The concentration of oil and gas obligors has risen in Enterprise Fleet Management’s next securitization, as it has in the prior two deals. That’s not necessarily a bad thing,

Oil/gas services represents 13.2% of the pool of the $700 million Enterprise Fleet Financing 2018-2, up slightly from 12.8% in 2018-1, according to Fitch Ratings. This industry had been the largest within every pool dating back to 2012-2, but was reduced in more recent pools in 2016 and 2017. Enterprise did not actively shy away from this industry, but, rather, the decline has been more indicative of less appetite within the industry for fleet management, the presale report states. EFM has observed rising demand from these obligors in the past year, as the industry has somewhat stabilized, leading to growing concentrations in the last three pools.

The performance of the sector, which represents a large part of the lessor’s managed portfolio, has recently been improving, something that Fitch Ratings chalks up to a stable macroeconomic environment, global oil production cuts and a survivorship bias among the remaining lessees.

In fact, Fitch thinks that a recent rise in delinquencies in Enterprise’s portfolio reflects the lower exposure to oil and gas obligors.

Construction, manufacturing, electrical contracting and HVAC contracting round out the remaining top five industries, representing 7.2%, 5.1%, 3.7% and 3.0% of the pool, respectively. In all, the top five industries represent 32.5% of the pool. This is a few percentage points higher than for recent transactions, and is primarily due to rising concentration in oil/gas services.

Among other rating considerations, approximately 97% of the leases are open-end, meaning the lessees bear the risk that the vehicles will be worth less than expected when they come off lease. The remaining 3.0% of the leases are closed-end, under which the trust will bear the wholesale market risk.

Trucks make up 86.4% of the vehicles in the pool, at the higher end of the range recently observed for the platform, which have ranged from 77.3% to 90%. “A heavy concentration of trucks could expose the trust to depressed used vehicle values in an increasing fuel price environment,” the presale report states. However, “sensitivity has lessened recently due to increased demand for trucks. Combined with lower fuel prices and improved fuel efficiency, this has driven truck values higher relative to car values.” With the exception of 2017-3, where leases in Texas and Florida were restricted due to hurricanes, Enterprise’s fleet has shifted steadily toward trucks, consistent with recent consumer demand.

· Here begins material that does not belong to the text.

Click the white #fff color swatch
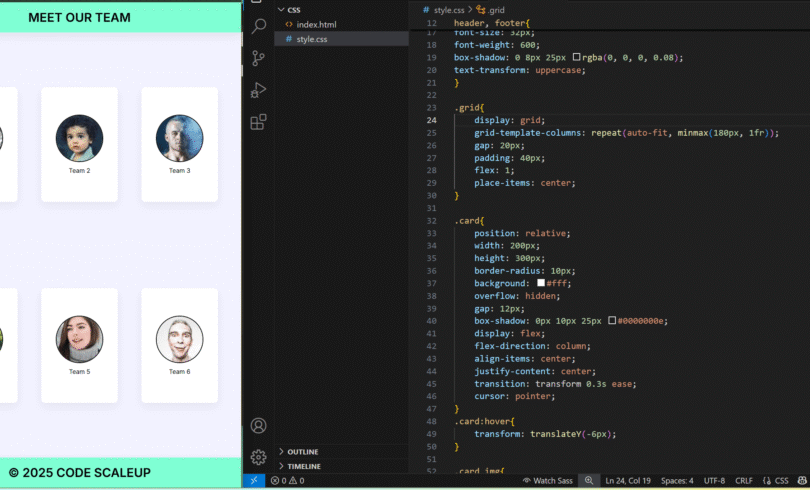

Approximately 34.0% of the pool is manufactured by Ford, followed by Chevrolet and Nissan at 24.5% and 11.4%, respectively. While these high concentrations bear a significant exposure to specific manufacturers, they compare favorably to retail loan and lease pools with only one make, and are consistent with prior pools from the platform.

Three tranches of notes will be issued in the transaction, $183 million of money market notes and two term tranches with preliminary AAA ratings from Fitch due in February 2024. All of the notes benefit from 8.68% credit enhancement.

Merrill Lynch, Pierce Fenner & Smith is the structuring lead.

Annual excess spread is expected to be 3.24% based on the initial yield of the leases, expected note coupon and transaction expenses, down from all prior Enterprise transactions.